– Аль обчеством нашим брезгуешь? – она видела, что он вдребезги пьян. Он отвесил ей саркастический поклон.
– Коль пришла, оставайся. Милости просим, – издевательски неслось из толпы. Лица были искажены бессмысленной жестокостью, словно у своры собак, терзающих зайца. Они все теснее смыкали вокруг нее кольцо. Прелесть вечера разом померкла. Высоко в небе сверкали холодные звезды. Казя затравленно оглянулась.
– Пожалуйста. Что я вам с-сделала?
– Слухайте, она и говорить толком не может, – в толпе издевательски засмеялись. Вдруг все зашевелилось: кто-то, расталкивая остальных, пробивался вперед. Пополз приглушенный шепоток.
– Глянь, глянь, Сонька Недюжева... чичас сойдутся... Уй, братцы, и визгу-то будет.
В предвкушении интересного зрелища все придвинулись еще ближе.
Сонька, уперев руки в бока, вызывающе рассматривала Казю продолговатыми темными глазами под густыми бровями. На ее смуглом лице была написана такая ненависть, что Казя инстинктивно подобралась, ожидая удара.
– Что ты от меня хочешь? – Казя произносила слова медленно и очень твердо.
Когда Сонька открыла рот, казалось, что оттуда потечет яд. Она заговорила, все сильнее возвышая голос.
– Ты пришла Бог знает откуда и украла у меня мужа, – ее голос стал почти истерическим. – Он мой. Он всегда был моим. Мы детишками всегда играли. С той поры Емелько мой суженый. А ты...
– Разве я виновата, что у тебя недостало смелости за него бороться?
Кое-кто вдруг одобрительно крякнул. Казакам понравился ее отважный ответ. Воспользовавшись этим, Казя продолжила:
– Я на твоем месте не убежала бы в другую станицу, – ее губы презрительно скривились. Сонька в растерянности замялась, не зная, что ответить.

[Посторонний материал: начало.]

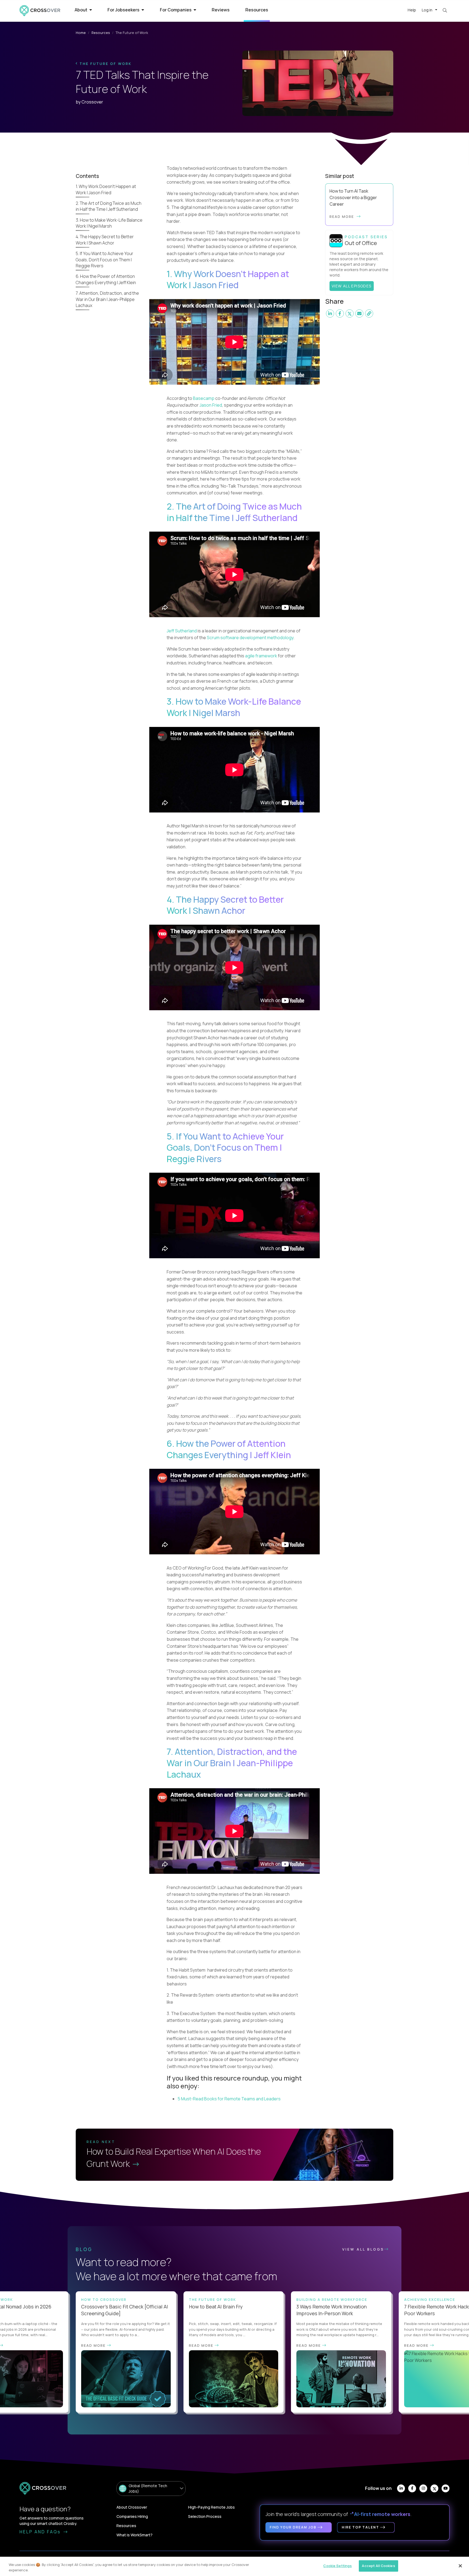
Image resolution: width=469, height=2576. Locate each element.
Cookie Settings (337, 2565)
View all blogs (363, 2249)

– Всыпь ей, Сонька, – громко посоветовала какая-то баба.
– По мордасам ее!
– Плетюганом!
Толпа глубоко вздохнула и закачалась, как лес при дуновении свежего ветра. Казя недоумевала, за что они ее так ненавидят? Что плохого она им сделала? Соньку она понимала. Она сама ярилась бы еще пуще, если бы какая-нибудь другая женщина отбила бы у нее Генрика. Но остальные... Казя не могла осознать, что им, разгоряченным сивухой и ночной духотой, пришлась бы по вкусу любая жертва. Забава становилась еще более увлекательной от того, что им в лапы попалась именно она, гордая и знатная полячка.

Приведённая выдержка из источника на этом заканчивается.